In this analogy, being a top scorer is being a systemiser, which in turn makes you a good scientist. Giants tend to score high because they find it easy to reach the basket. Shorties score high because they have other skills that compensate for their lack of height. Women can be good systemisers despite not being men.

The only scenario in which such a specific hiring policy could be counterproductive is if two conditions are met: 1) The difference between groups in the critical trait (i.e., systemising) is vast and 2) the policy mandates hiring from a particular group without any objective criteria. We have already established that the former condition isn’t fulfilled here – the difference in systemising between men and women is modest at best. The latter condition is really a moot point because this is simply not how hiring works in the real world. Hiring committees don’t usually just offer jobs to the relatively best person out of the pool but also consider the candidates’ objective abilities and achievements. This is even more pertinent here because all candidates in this case will already be eligible for a professorial position anyway. So all that will in fact happen is that we end up with more female professors who will also happen to be high in systemising.

Bad science reporting

Again, this previous section is based on the entirely imaginary and untenable assumption that systemisers are better scientists. I am not aware of any evidence of that – in part because we cannot actually quantify very well what makes a good scientist. The metrics academics actually (and sadly) use for hiring and funding decisions probably do not quantify that either but I am not even aware of any link between systemising and those metrics. Is there a correlation between h-indeces (relative to career age) and SQ? I doubt it.

What we have here is a case of awful science reporting. Bad science journalism and the abuse of scientific data for nefarious political purposes are hardly a new phenomenon – and this won’t just disappear. But the price of freedom (to practice science) is eternal vigilance. I believe as scientists we have a responsibility to debunk such blatant misapprehensions by journalists who I suspect have never even set foot in an actual lab or spoken to any actual scientists.
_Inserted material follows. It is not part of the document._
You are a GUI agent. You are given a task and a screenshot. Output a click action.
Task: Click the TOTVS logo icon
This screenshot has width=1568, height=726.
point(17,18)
Some people assert that improving the transparency and reliability of research will hurt the public’s faith in science. Far from it, I believe those things can show people how science really works. The true damage to how the public perceives science is done by garbage articles in the mainstream media like this one – even if it is merely offered as an “opinion”.

By Keith Allison

*) Brains are not actually hard-wired to do anything. Leaving the old Hebbian analogy aside, brains aren’t wired at all, period. They are soft, squishy, wet sponges containing lots of neuronal and glial tissue plus blood vessels. Neurons connect via synapses between axons and dendrites and this connectivity is constantly regulated and new connections grown while others are pruned. This adaptability is one of the main reasons why we even have brains, and lies at the heart of the intelligence, ingenuity, and versatility of our species.

**) I suspect a lot of the pencil pushers and bean counters behind metrics like impact factors or the h-index might well be Systemisers.

***) I hope none of them read this post. We don’t want to give these people any further ideas…

****) Isn’t open access under Creative Commons license great?